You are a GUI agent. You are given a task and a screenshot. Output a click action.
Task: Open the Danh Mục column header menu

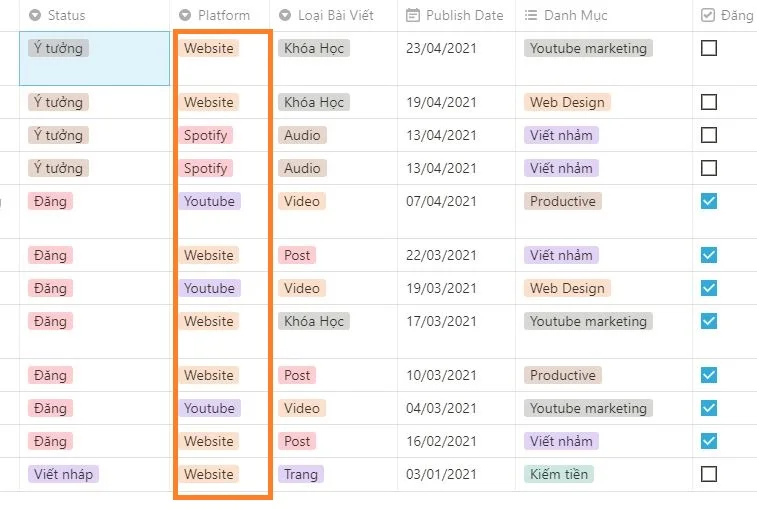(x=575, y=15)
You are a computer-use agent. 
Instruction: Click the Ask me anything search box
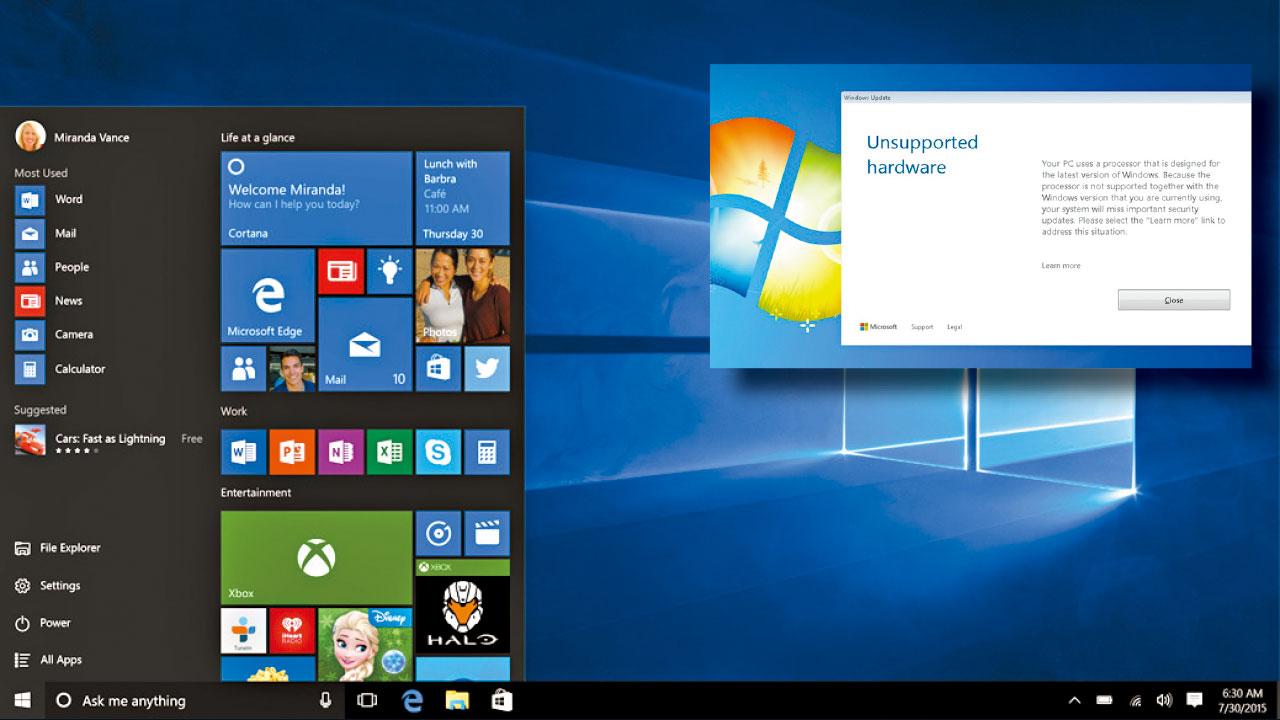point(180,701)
************
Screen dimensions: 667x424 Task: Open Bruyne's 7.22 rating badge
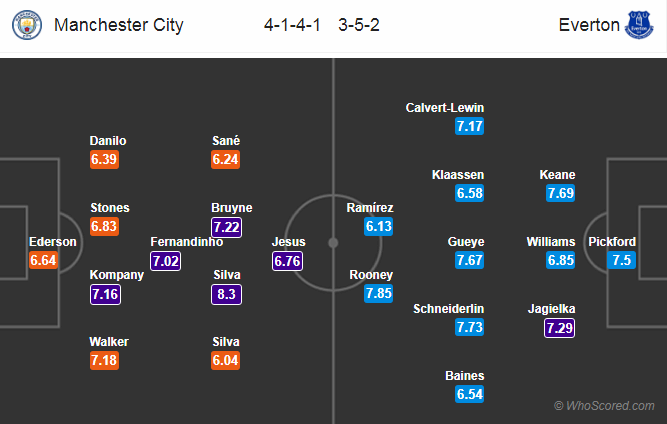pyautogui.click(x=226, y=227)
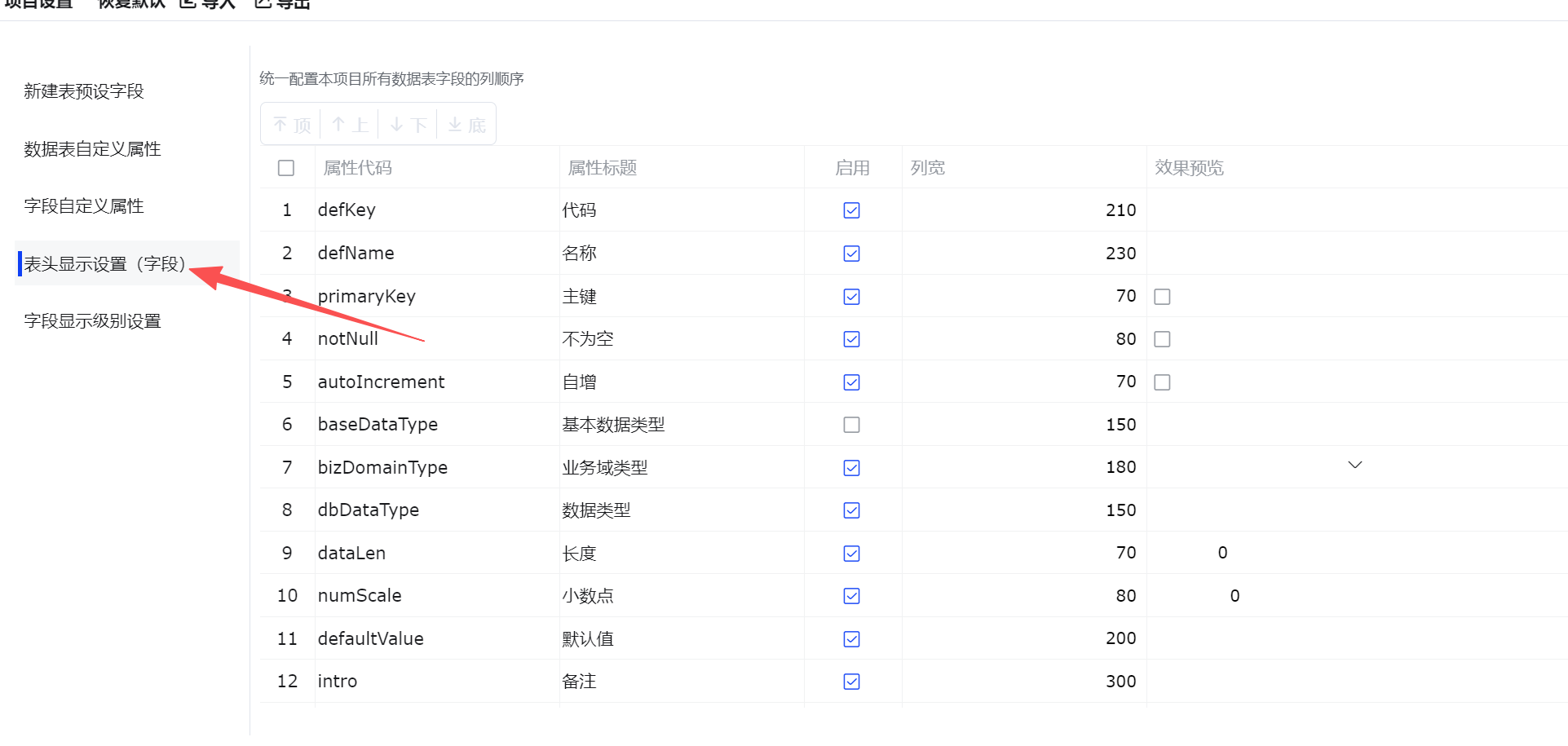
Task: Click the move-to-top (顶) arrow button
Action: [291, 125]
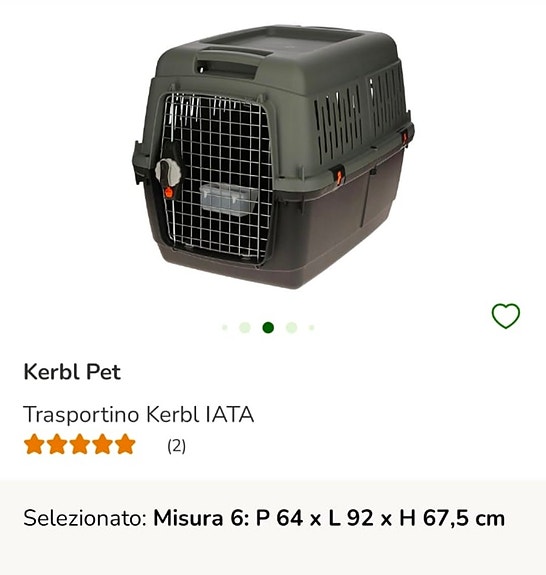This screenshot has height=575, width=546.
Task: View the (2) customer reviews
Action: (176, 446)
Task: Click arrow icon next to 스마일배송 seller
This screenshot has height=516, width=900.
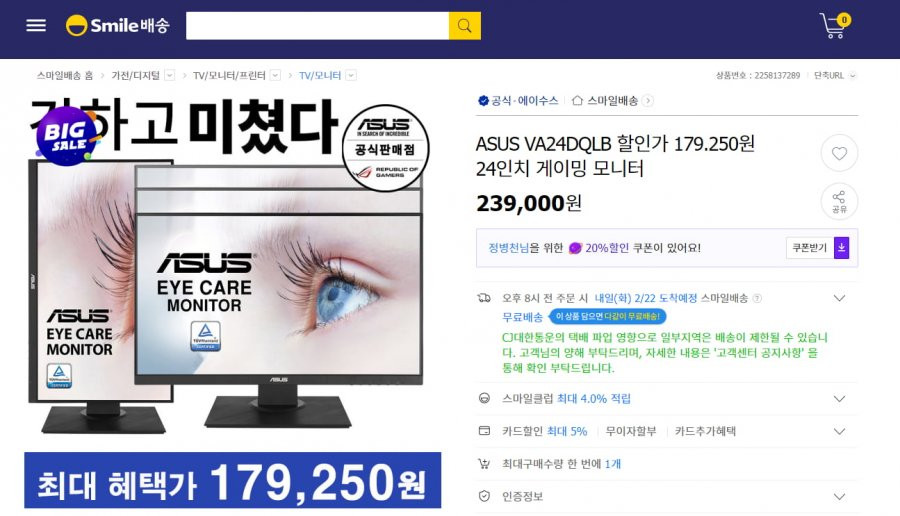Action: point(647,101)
************
● **PROBLEM TO WORK ON**: Look over the records above and filter for each line with the word "agent".

● **EXERCISE RESULT**:
You are a GUI agent. You are given a task and a screenshot. Output a click action.
You are a computer-use agent. 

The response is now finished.